● What needs to be done
The word "Open" may appear in the records below. Report how many lines contain it, and write nothing besides the number.

START Records for this exercise

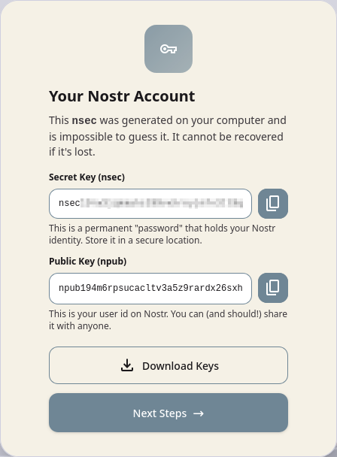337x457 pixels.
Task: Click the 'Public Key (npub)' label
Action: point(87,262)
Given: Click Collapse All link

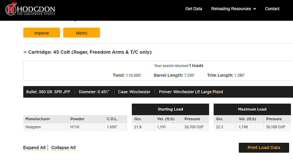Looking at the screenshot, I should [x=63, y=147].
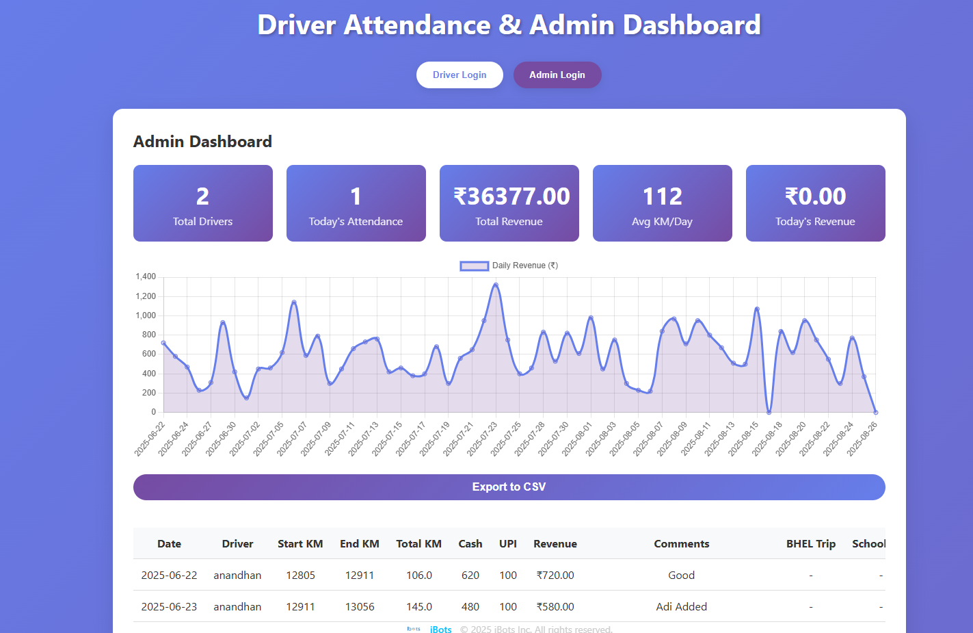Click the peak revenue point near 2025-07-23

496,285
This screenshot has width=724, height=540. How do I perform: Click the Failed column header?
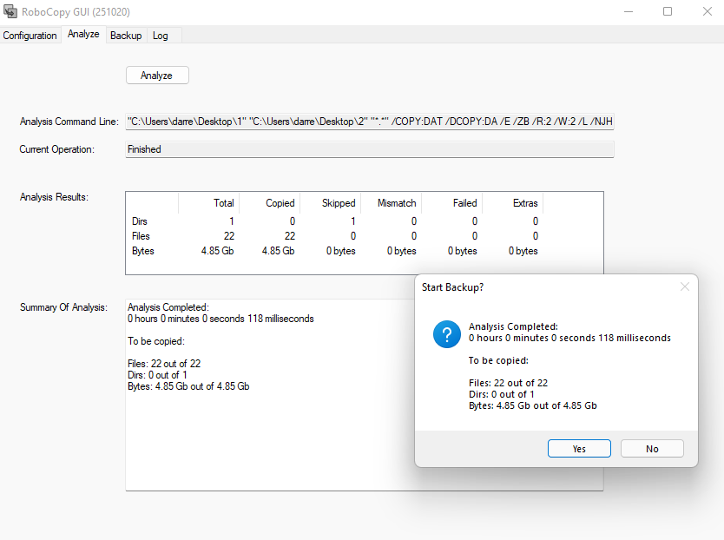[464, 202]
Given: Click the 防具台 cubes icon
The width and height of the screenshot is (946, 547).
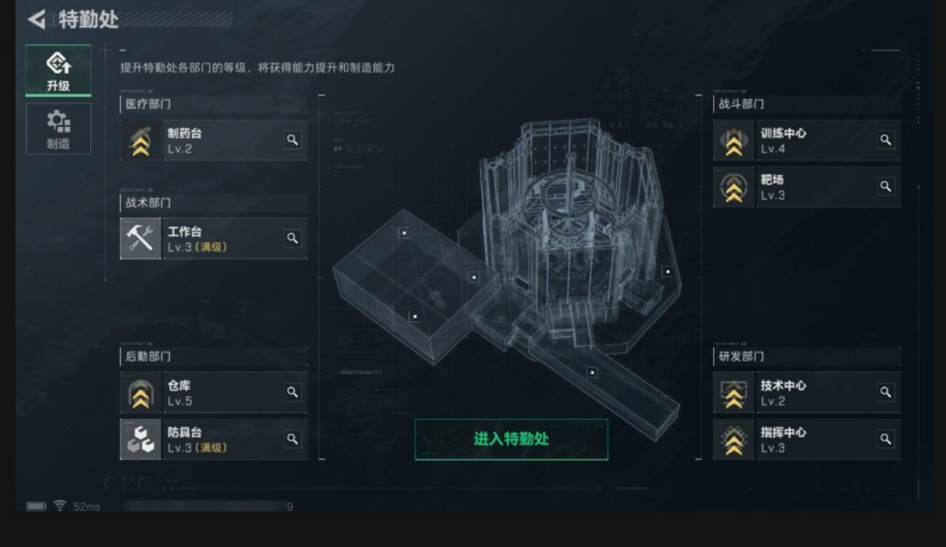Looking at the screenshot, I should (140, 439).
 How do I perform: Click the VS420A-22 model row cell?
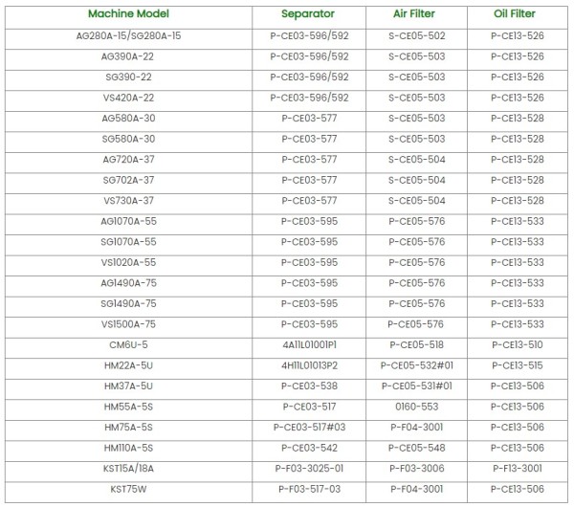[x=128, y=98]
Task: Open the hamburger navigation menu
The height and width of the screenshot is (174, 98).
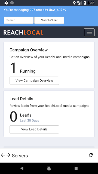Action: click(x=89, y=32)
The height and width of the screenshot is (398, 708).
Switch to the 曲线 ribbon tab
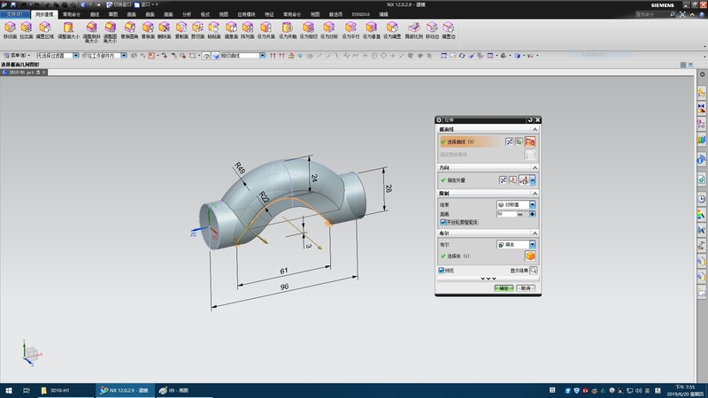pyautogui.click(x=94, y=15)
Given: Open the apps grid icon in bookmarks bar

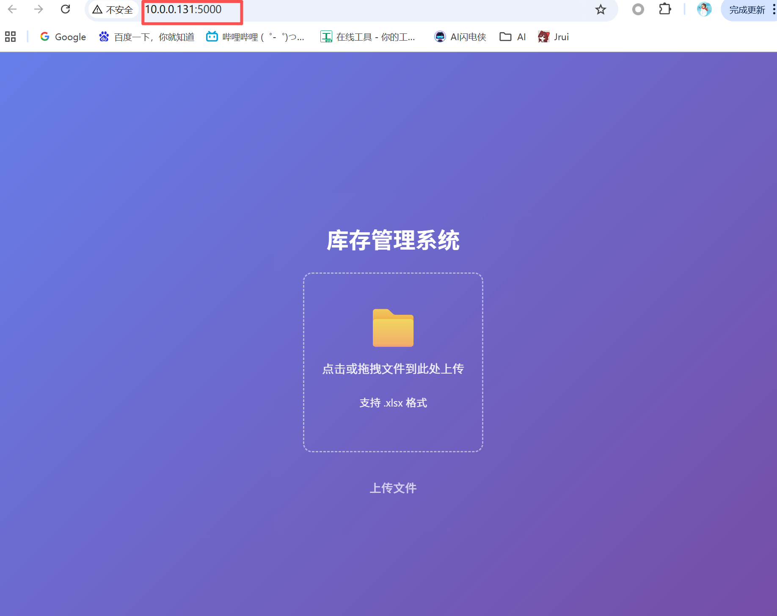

END Records for this exercise
START Records for this exercise

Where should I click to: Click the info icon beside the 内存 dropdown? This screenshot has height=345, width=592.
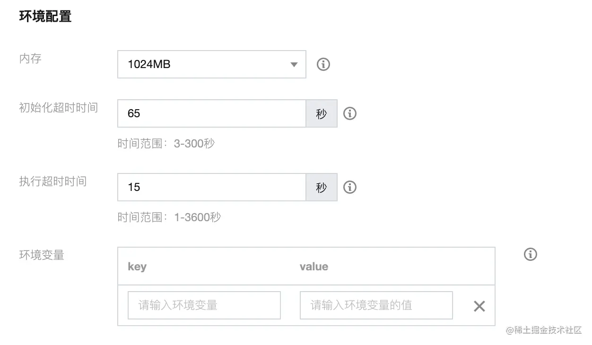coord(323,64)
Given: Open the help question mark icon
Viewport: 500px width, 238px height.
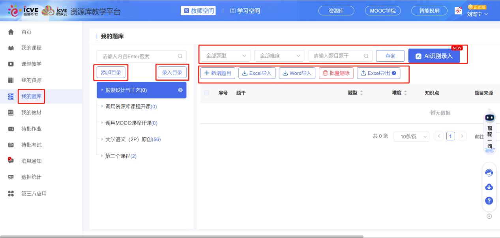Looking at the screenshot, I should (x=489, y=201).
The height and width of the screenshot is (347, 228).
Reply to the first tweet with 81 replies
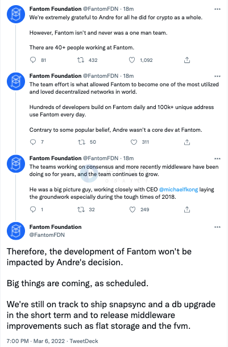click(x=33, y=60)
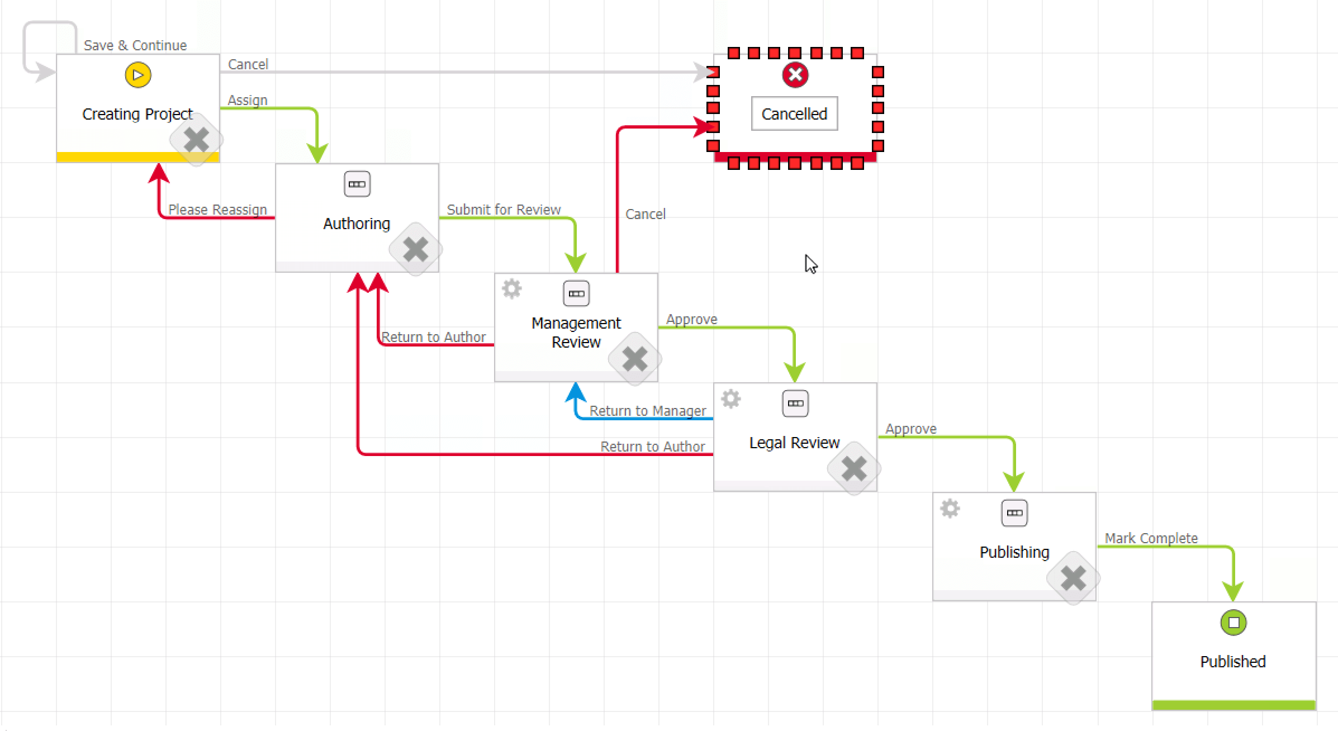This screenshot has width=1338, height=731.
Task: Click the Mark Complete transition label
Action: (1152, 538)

END Records for this exercise

● Written solution
3